Developed by Creative Housing Solutions LLC and Rowell Brokaw Architects PC, “Making Homes That Work” explains how conventional housing often fails families and individuals experiencing significant ASD, and how appropriate, cost-effective modifications to the home environment can support an individual with disability living a more independent, self-directed life.
“This resource guide makes the case for including environmental assessment and home modifications in person-centered planning,” write George Braddock and John Rowell, authors of the guide. “Traditionally, the environment has been viewed as neutral, and assistance for families in crisis has focused on human supports. This project challenges the prevailing assumptions that human supports alone are enough. It suggests that the right physical environment can help individuals and families experiencing ASD and co-occurring behaviors to live full, meaningful and rich self-directed lives, thereby making human supports more effective.”
“Making Homes That Work” includes a step-by-step process by which caregivers can assess the home environment and implement modifications that are person-centered, and that respect the diversity of family and individual situations. The guide identifies patterns of activity and interaction that are common to many people with significant ASD, and documents the “Six Most Common Modifications” that support individuals with ASD remaining in the family home. Strategies that address the “Specific Challenges” of co-occurring behavior and aggression are also included.

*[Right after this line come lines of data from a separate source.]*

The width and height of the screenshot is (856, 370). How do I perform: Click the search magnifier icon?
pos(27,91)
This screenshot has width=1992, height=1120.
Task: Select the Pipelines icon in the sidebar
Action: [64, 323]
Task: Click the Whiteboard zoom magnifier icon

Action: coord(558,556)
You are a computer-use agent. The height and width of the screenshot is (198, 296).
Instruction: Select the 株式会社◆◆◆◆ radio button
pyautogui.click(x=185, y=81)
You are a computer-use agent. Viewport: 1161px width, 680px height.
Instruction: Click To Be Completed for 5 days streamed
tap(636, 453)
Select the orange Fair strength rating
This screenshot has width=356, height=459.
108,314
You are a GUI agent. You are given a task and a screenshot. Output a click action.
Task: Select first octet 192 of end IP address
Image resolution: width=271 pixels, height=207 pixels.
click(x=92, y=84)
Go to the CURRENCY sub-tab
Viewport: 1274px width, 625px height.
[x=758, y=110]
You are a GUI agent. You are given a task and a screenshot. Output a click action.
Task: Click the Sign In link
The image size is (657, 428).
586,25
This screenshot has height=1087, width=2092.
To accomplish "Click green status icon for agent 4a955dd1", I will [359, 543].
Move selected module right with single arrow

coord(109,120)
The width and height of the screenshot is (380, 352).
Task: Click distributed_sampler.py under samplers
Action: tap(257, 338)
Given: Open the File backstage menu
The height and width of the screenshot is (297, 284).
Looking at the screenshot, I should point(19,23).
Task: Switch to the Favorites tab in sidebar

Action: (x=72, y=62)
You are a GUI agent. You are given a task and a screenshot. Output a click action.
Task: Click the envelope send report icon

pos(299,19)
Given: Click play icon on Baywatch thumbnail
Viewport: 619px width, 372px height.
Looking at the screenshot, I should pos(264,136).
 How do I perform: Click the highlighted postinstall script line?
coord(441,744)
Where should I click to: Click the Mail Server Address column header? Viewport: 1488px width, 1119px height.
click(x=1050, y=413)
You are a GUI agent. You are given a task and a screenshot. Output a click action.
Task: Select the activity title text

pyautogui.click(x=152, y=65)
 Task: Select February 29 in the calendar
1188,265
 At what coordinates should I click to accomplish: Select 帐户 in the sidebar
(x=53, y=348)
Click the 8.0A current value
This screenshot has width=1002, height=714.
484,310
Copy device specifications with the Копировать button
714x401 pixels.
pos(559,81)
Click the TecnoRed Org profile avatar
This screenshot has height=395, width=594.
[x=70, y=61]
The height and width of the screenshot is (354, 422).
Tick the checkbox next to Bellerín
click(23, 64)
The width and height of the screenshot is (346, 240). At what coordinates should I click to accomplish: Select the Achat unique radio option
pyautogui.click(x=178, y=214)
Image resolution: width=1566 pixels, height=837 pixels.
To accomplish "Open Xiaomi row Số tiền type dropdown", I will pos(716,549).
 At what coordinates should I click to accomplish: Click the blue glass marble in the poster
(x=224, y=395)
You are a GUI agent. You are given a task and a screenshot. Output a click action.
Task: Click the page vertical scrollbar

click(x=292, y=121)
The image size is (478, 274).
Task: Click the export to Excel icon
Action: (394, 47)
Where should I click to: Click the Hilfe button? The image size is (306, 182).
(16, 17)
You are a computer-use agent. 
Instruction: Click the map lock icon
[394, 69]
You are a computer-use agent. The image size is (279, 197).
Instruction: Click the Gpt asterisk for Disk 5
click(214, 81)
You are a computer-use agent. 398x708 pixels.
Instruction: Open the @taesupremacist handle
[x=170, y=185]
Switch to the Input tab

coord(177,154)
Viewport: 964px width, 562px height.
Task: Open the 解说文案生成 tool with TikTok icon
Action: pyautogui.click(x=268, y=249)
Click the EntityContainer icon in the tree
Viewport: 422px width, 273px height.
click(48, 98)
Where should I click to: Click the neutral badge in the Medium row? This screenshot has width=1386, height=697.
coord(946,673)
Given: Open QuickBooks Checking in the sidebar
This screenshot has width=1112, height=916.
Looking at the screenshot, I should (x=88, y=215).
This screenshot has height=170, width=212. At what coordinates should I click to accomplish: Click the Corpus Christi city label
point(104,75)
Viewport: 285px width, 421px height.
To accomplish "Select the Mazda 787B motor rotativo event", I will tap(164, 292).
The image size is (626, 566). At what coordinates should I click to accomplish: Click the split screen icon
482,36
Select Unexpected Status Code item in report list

The methods and recommendations presented in the guide are drawn from the authors’ 25 years of experience working on more than 1,500 projects for families and individuals experiencing disability. A series of Case Studies show how families have modified their homes and seen substantial improvements in quality of life and their ability to live together. Graphic cost comparisons illustrate how environmental modifications with inhome supports cost remarkably little in comparison with out-of-home placement.
“People experiencing significant ASD can continue to live in their own homes for as long as they wish—provided they have appropriate support and they have the right physical environment,” write the authors. This project was funded by the New York State Office for People with Developmental Disabilities (OPWDD) with support from Lucinda Grant-Griffin, director of the Office of Housing Initiatives & Supports. It was made possible by the pioneering efforts of families who have transformed their homes and shared their experiences.
ABOUT THE AUTHORS
George Braddock, President of Creative Housing Solutions LLC, has pioneered the application of person-centered planning principles to the design and construction of homes for people with disabilities. John Rowell, AIA, NCARB, is a principal of Rowell Brokaw Architects, PC. in Eugene, Oregon, and a licensed architect in four states. He has been designing and researching environments for persons with developmental disabilities for 15 years, many in collaboration with George Braddock.